━━ Text extract

Advantages and Limitations of Management Accounting

The advantages of management accounting are summarized below:

a)      Helps in Decision Making: Management accounting helps in decision making such as pricing, make or buy, acceptance of additional orders, selection of suitable product mix etc. These important decisions are taken with the help of marginal costing technique.

b)      Helps in Planning: Planning includes profit planning, preparation of budgets, programmes of capital investment and financing. Management accounting assists in planning through budgetary control, capital budgeting and cost-volume-profit analysis.

c)       Helps in Organizing: Management accounting uses various tools and techniques like budgeting, responsibility accounting and standard costing. A sound organizational structure is developed to facilitate the use of these techniques.

d)      Facilitates Communication: Management is provided with up-to-date information through periodical reports. These reports assist the management in the evaluation of performance and control.

e)      Helps in Co-coordinating: The functional budgets (purchase budget, sales budget, and overhead budget etc.) are integrated into one known as master budget. This facilitates clear definition of department goals and coordination of their activities.

f)       Evaluation and Control of Performance: Management accounting is a convenient tool for evaluation of performance. With the help of ratios and variance analysis, the efficiency of departments can be measured which assists management in the location of weak spots and in taking corrective actions.

g)      Interpretation of Financial Information: Management accounting presents information in a simple and purposeful manner. This facilitates quick decision making.

h)      Economic Appraisal: Management accounting includes appraisal of social and economic forces and government policies. This appraisal helps the management in assessing their impact on the business.

━━━━
━━ Dataset content

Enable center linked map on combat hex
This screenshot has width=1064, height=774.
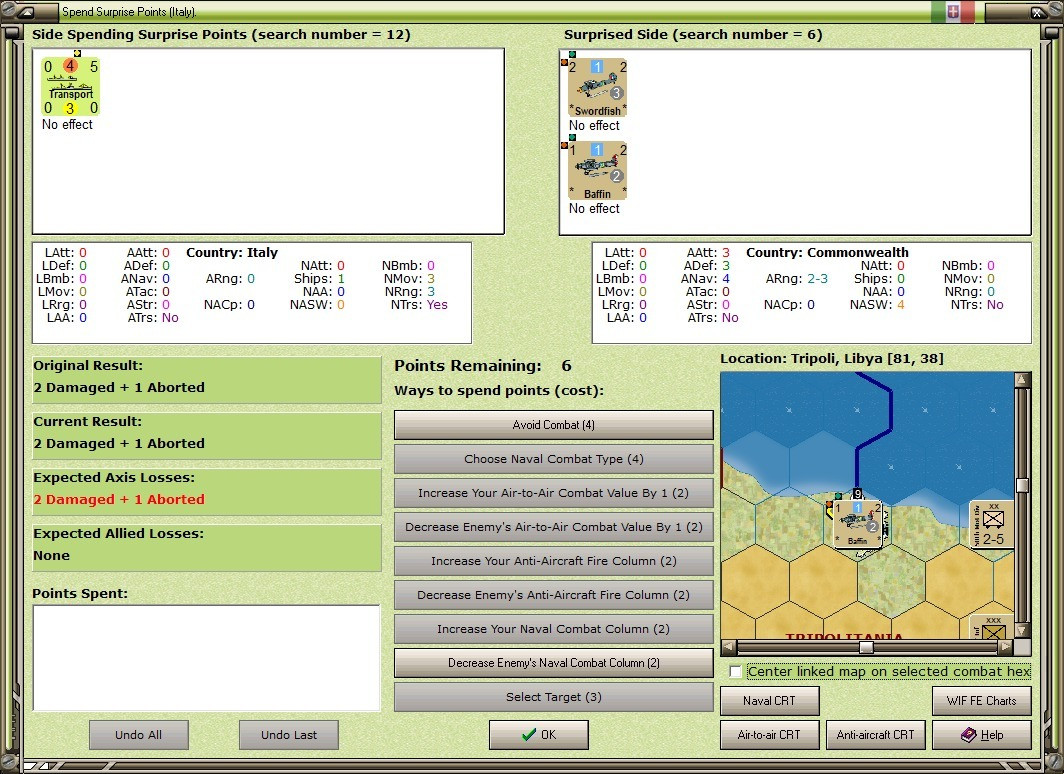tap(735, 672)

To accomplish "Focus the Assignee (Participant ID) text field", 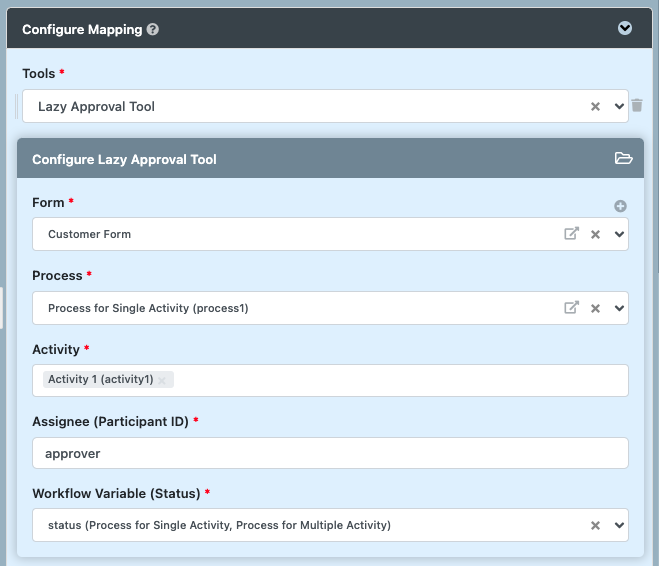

━━━━

=== Direction ===
Pick up the management accounting text above after its final sentence and keep writing it.

=== Result of the task ===
Limitations of Management Accounting

Management accounting, being comparatively a new discipline, suffers from certain limitations, which limit its effectiveness. These limitations are as follows:

1. Limitations of basic records: Management accounting derives its information from financial accounting, cost accounting and other records. The strength and weakness of the management accounting, therefore, depends upon the strength and weakness of these basic records. In other words, their limitations are also the limitations of management accounting.

2. Persistent efforts. The conclusions draws by the management accountant are not executed automatically. He has to convince people at all levels. In other words, he must be an efficient salesman in selling his ideas.

3. Management accounting is only a tool: Management accounting cannot replace the management. Management accountant is only an adviser to the management. The decision regarding implementing his advice is to be taken by the management. There is always a temptation to take an easy course of arriving at decision by intuition rather than going by the advice of the management accountant.

4. Wide scope: Management accounting has a very wide scope incorporating many disciplines. It considers both monetary as well as non-monetary factors. This all brings inexactness and subjectivity in the conclusions obtained through it.

5. Top-heavy structure: The installation of management accounting system requires heavy costs on account of an elaborate organization and numerous rules and regulations. It can, therefore, be adopted only by big concerns.

6. Opposition to change: Management accounting demands a break away from traditional accounting practices. It calls for a rearrangement of the personnel and their activities, which is generally not like by the people involved.

7. Evolutionary stage: Management accounting is still in its initial stage. It has, therefore, the same impediments as a new discipline will have, e.g., fluidity of concepts, raw techniques and imperfect analytical tools.

8. Intuitive Decisions: Management accounting helps in scientific decision making. Yet, because of simplicity and personal factors the management has a tendency to arrive at decisions by intuition.

Difference between Cost accounting and Management Accounting

Cost accounting and Management accounting are two modern branches of accounting. Both the systems involve presentation of accounting data for the purpose of decision making and control of day-to-day activities. Cost accounting is concerned not only with cost ascertainment, but also cost control and managerial decision making.

Management accounting makes use of the cost accounting concepts, techniques and data. The functions of cost accounting and management accounting are complimentary. In cost accounting the emphasis is on cost determination while management accounting considers both the cost and revenue. Though it appears that there is overlapping of areas between cost and management accounting, the following are the differences between the two systems.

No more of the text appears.